Assigned task: The whole listing below is to be copied exactly, with every picture left out.

Records for the task:
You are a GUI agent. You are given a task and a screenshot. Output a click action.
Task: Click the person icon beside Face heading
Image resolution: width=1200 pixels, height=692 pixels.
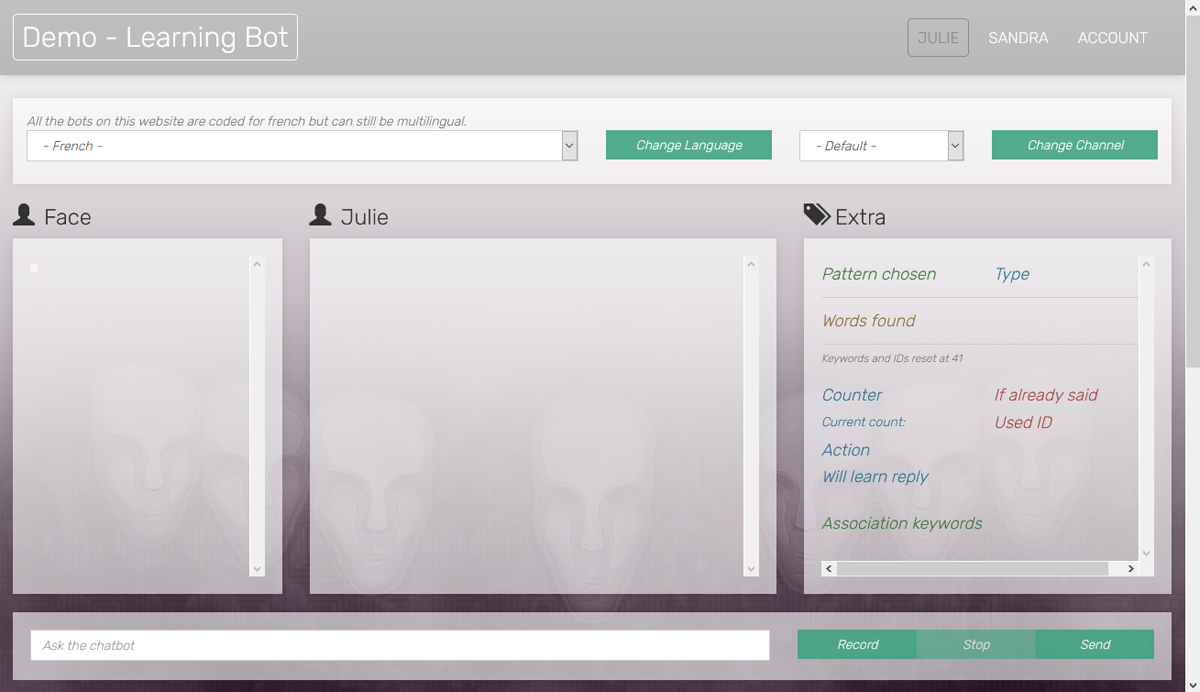[24, 215]
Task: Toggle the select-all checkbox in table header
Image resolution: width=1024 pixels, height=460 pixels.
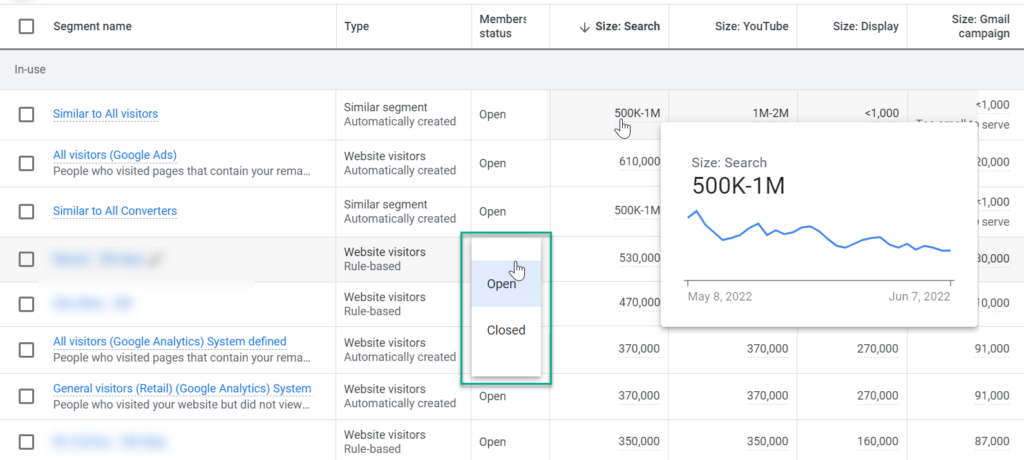Action: (26, 27)
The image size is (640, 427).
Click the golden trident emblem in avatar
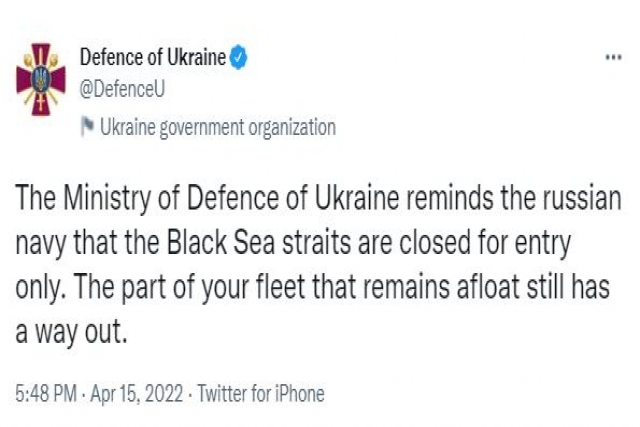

Reply to the task:
You are a GUI agent. You are given a task and a screenshot. Output a click action.
Task: Click the person icon beside Face heading
Image resolution: width=1200 pixels, height=692 pixels.
[24, 215]
Task: Toggle the select-all checkbox in table header
Image resolution: width=1024 pixels, height=460 pixels.
Action: (26, 27)
The image size is (640, 427).
Click the golden trident emblem in avatar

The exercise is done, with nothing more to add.